La narración se nos aparece entonces como un artefacto que nos permite hacer frente a los hechos, a la facticidad que nos rebasa y nos devora, cargándonos de razón frente a ella e imponiéndole un sentido del que en sí misma carece. El relato, como un barco bien carenado, nos permite salvar el “alma del naufragio en el mar del sinsentido”. (Sánchez Ferlosio: 1981, 90).

Dar sentido consiste fundamentalmente en “despejar la opacidad de lo que se padece por el recurso a (...) una mitologización de la facticidad”.  (Sánchez Ferlosio: 1981, 91). (El subrayado es mío).

El medio narrativo sería el instrumento para llevar dicha  mitologización a cabo: porque sólo refractado en el prisma del lenguaje el acontecer despliega el espejismo del sentido.  (Sánchez Ferlosio: 1981, 91).

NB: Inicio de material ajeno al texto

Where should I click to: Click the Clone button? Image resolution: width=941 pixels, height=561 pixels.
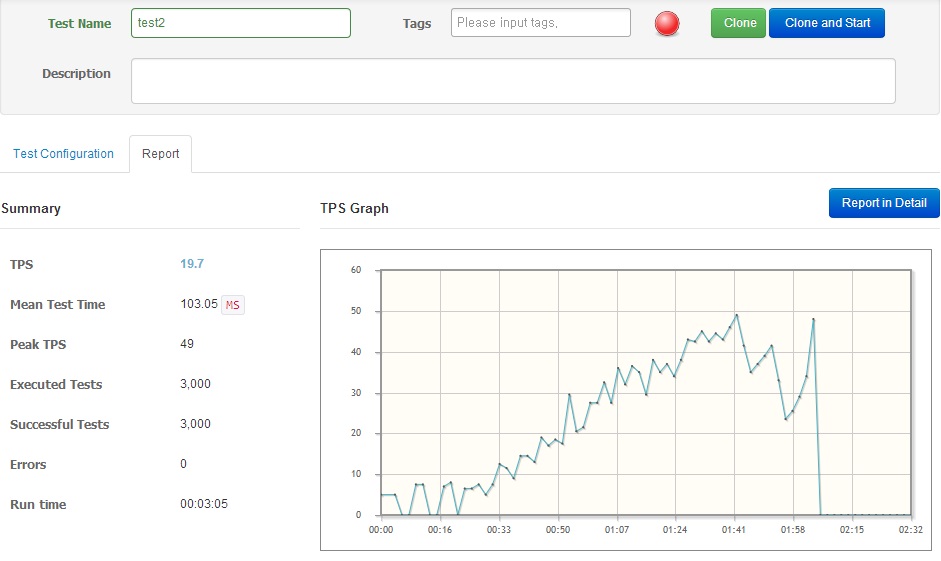coord(738,23)
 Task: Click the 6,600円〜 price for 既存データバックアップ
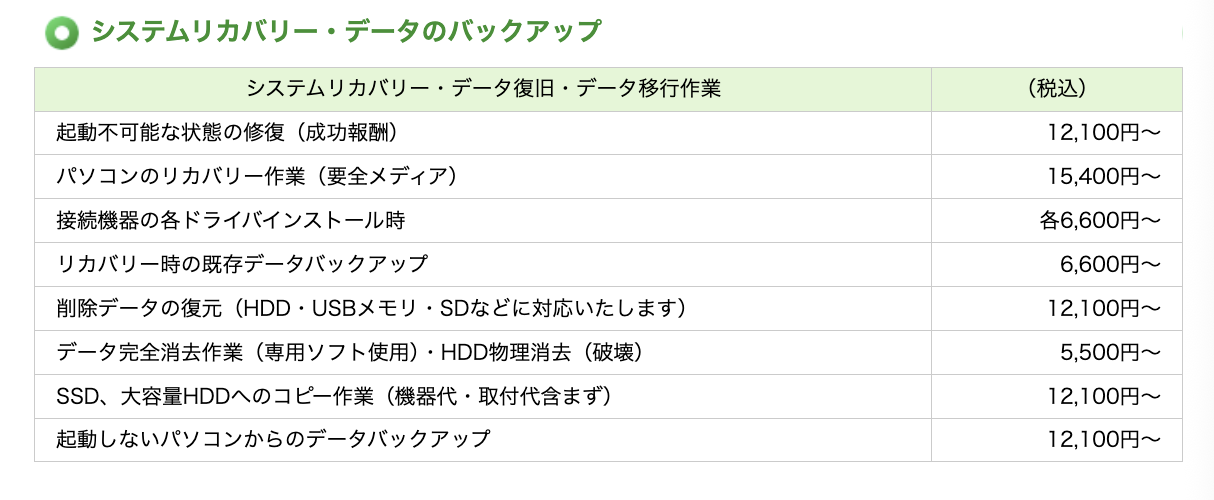coord(1109,264)
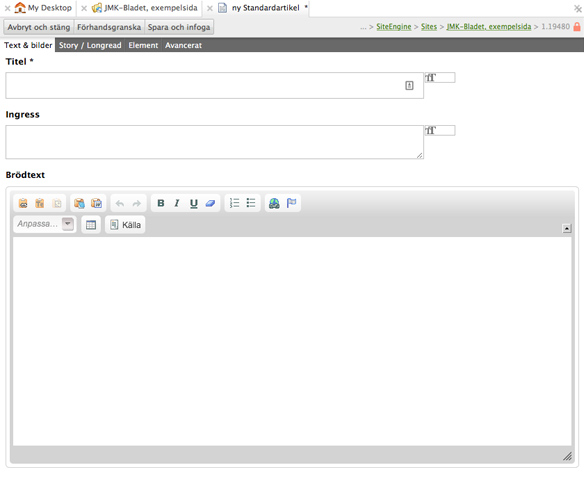
Task: Open the Avancerat tab
Action: [x=184, y=45]
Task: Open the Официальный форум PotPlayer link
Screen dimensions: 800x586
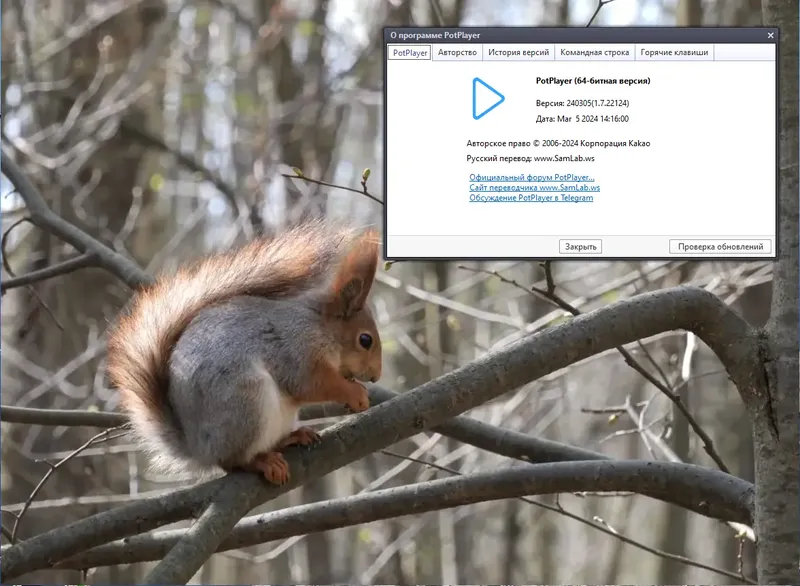Action: tap(532, 177)
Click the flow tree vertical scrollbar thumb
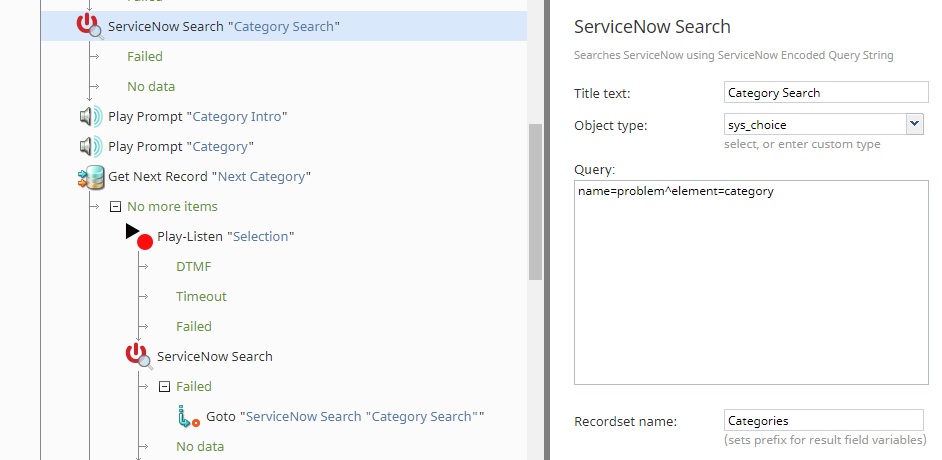Image resolution: width=942 pixels, height=460 pixels. pyautogui.click(x=535, y=202)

La narratividad se nos presenta pues como uno de los expedientes más comunes de la racionalización, en el sentido psicoanalítico de la palabra (que es, a decir de Ferlosio, poco proclive al psicoanálisis, y según señala en una nota en la página 91 “el único hallazgo afortunado, o, al menos mínimamente creíble, de toda la bizantina fantasmagoría psicoanalítica”).

¿Y qué “gana” el sujeto con ese proceso racionalizador, qué es lo obtiene? Pues la idea de sentido, frente a una realidad que se le enfrenta y ante la que no cabe más recurso que una regresión a la mitología. En esto, la subjetividad no hace sino reproducir la racionalizada sinrazón de lo objetivo, su mitologizada irracionalidad. “Se construye con los propios elementos de un conflicto un edificio capaz de autosustentarse, en el que el alma encontraría una imagen más o menos satisfactoria de aquello que la oprime (…) Tan humilde es, por tanto, la respuesta a la sinrazón  que se padece, que desautorizar tales racionalizaciones con el recurso al arbitraje de la objetividad sería pedir al sujeto una capitulación sin condiciones frente a ella, desposeerlo de la última ventaja que a su vez se concede en la propia transacción: la de hacer funcionar esas ideas en sentido partisano” (Sánchez Ferlosio: 1981, 92) La objetividad misma es pues origen, y a la vez sustento, mediante los mecanismos del lenguaje, de esa racionalización por el sentido que Ferlosio considera como una clara mitologización de la realidad, pero al mismo tiempo necesario “refugio” o “salvavidas” para el sujeto. “¿Quién sino la objetividad habría preparado para sus propias víctimas ese precario «modus vivendi» que consiste en apacentarse de viento, para que sobrevivan bajo su satrapía? La subjetividad viene a reproducir, con su primitivismo, justamente la racionalidad de lo objetivo, esto es, su racionalizada sinrazón, su mitologizada irracionalidad, con lo que al cabo se convierte ella misma en reflejo y agente, en cómplice y propagador de la propia ferocidad que la hostiga y obnubila, eslabón de esa racionalidad que se asegura así de que el circuito no quede interrumpido en punto alguno”. (Sánchez Ferlosio: 1981, 92). Tras las razones se encubre la sinrazón. La racionalización narrativa se ha fraguado para sobrevivir en la realidad, o, dicho inversamente, la realidad se ha transfigurado en mitología para poderse sobrellevar por la conciencia.

 
     
  BIBLIOGRAFÍA  
     
 

SÁNCHEZ FERLOSIO, R. (1981): Las semanas del jardín, Alianza Editorial, Madrid.

SÁNCHEZ FERLOSIO, R. (1997): «La forja de un plumífero», Archipiélago, 31, Madrid, 71-89.

POLLÁN, T. (2005): «La pasión del conocimiento», Rafael Sánchez Ferlosio, escritor. Premio Cervantes 2004, Universidad de Alcalá, Alcalá de Henares, 46-51.